In terms of the praise for this scotch, it is not deserved, and I think Mr. Murray was given to a little hyperbole when he described this whisky as "unashamedly excellent." It's 'good' but not 'excellent.' The flavors offered up are different than what is encountered in most other single malts, but, as I said above, the problem is that it is not complex and at times one thinks they are just drinking salt water out of the bottom of a beached boat.
P.S. While I am not a huge fan of this single malt, one of my regular readers is. Adam's positive review is available by clicking here.
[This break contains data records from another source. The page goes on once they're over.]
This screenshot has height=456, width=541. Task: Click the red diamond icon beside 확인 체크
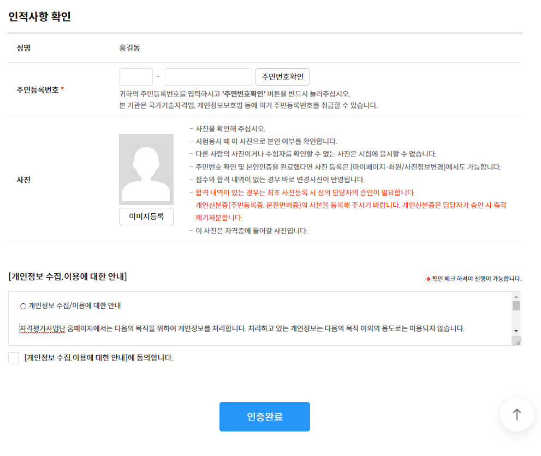[428, 279]
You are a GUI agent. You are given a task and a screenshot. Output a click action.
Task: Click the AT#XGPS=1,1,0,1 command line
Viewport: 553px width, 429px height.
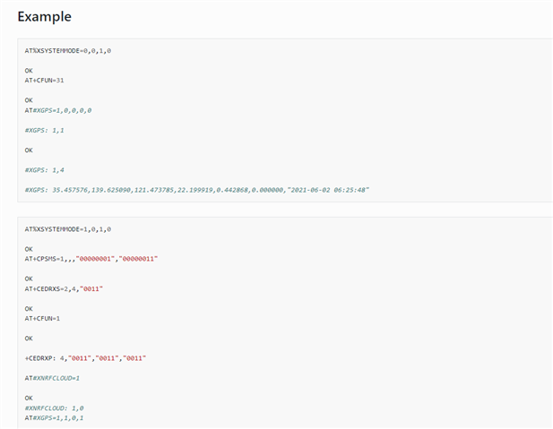click(x=54, y=418)
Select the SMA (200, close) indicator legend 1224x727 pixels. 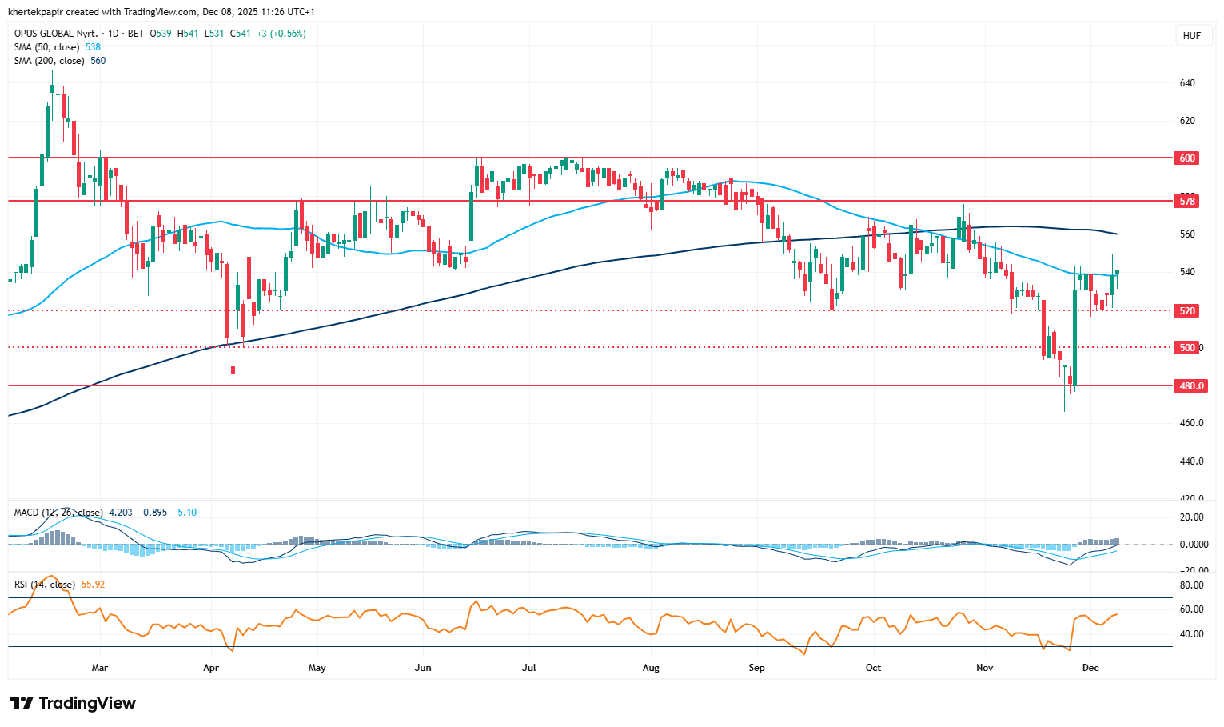point(50,61)
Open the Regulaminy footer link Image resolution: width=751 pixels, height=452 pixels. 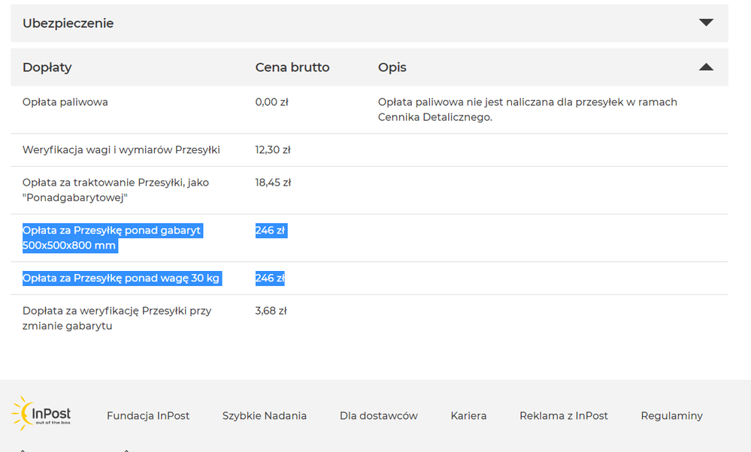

Ballantines Finest is the oldest in the product line of this Scottish blender of whisky. It all started back in 1827, where an enterprising gentleman, George Ballantine, opened up a grocery store and started selling some whisky (not his creation). Eventually, he let his son take over while he set up an establishment in Glasgow that did feature his own blends. Within his lifetime he was supplying the Royal Family. Ballantines Finest that you can drink today is based on a blending recipe from those days.Today, Ballantines is very popular in Europe and Asia. In addition, BallantinesFinest has won some awards. In the International Spirits Challenge: 2006 Gold; 2005 Silver; and in the International Wine and Spirit Competition: 2006 Silver; 2005 Bronze. That said, generally, serious connosieurs of scotch do not like this blend because they consider it rather uninteresting, boring, bland. More about such observations later.
Suggested Serving
This blended whisky is so gentle and sweet that the addition of ice, in order to mellow out any roughness or burn that is common with cheaply priced whiskies, is not necessary. However, if you like a little ice, I would suggest a single ice cube.
Nose (undiluted)
Cheap and malty. No peat whatsoever.
Palate (undiluted)
Very sweet like a bowl full of Splenda or NutraSweet mixed with grain alcohol. Terribly grainy.
Finish (undiluted)
Smooth. No rough edges here. No burn or excess heat. Just horribly sweet, with bad malty flavors that fortunately disappear from the palate quickly but not quick enough from one's memory.
Add Water! Tasted neat, this blended scotch whisky is too sweet and grainy. Add a teaspoon of water and it will greatly reduce that grainy character and add a nice malty note to the flavor profile. How much water? Try a teaspoon to a 1 and half ounce shot.
General Impressions
On a hot summer day, this will work very well as a key ingredient in a mixed drink. Alternatively, over ice it will prove to be barely tolerable.
This is bottom shelf blended scotch. In that price range Ballantines Finest is a step above the likes of Whyte & Mackay, J&B or Jameson (no age statement). But that's not saying much. This is nowhere near the best economy blend. In the category of blended scotch (no age statement) Teacher's Highland Cream and Johnnie Walker Red are better buys.
The chief defect that prevent this blend from being a decent one is due to a flavour profile that is far too sweet to the point of being like corn syrup and overall the flavour profile (very grainy at times), while interesting initially, soon can become boring for someone seeking intriguing flavours. For those who like a lot of peat notes in their scotch, BallantinesFinest will disappoint. What it does offer is an inoffensive, very sweet/grainy dram that will serve as a gateway to great blended scotch. If you are new to scotch, this may be pleasing to you. Drink it, make notes and then move on to better stuff. When you progress to superior blends (ie. Teacher's, White Horse, Chivas 12, etc.) refer to your notes and you will soon realize how dreadful Ballantines Finest is. Cheers!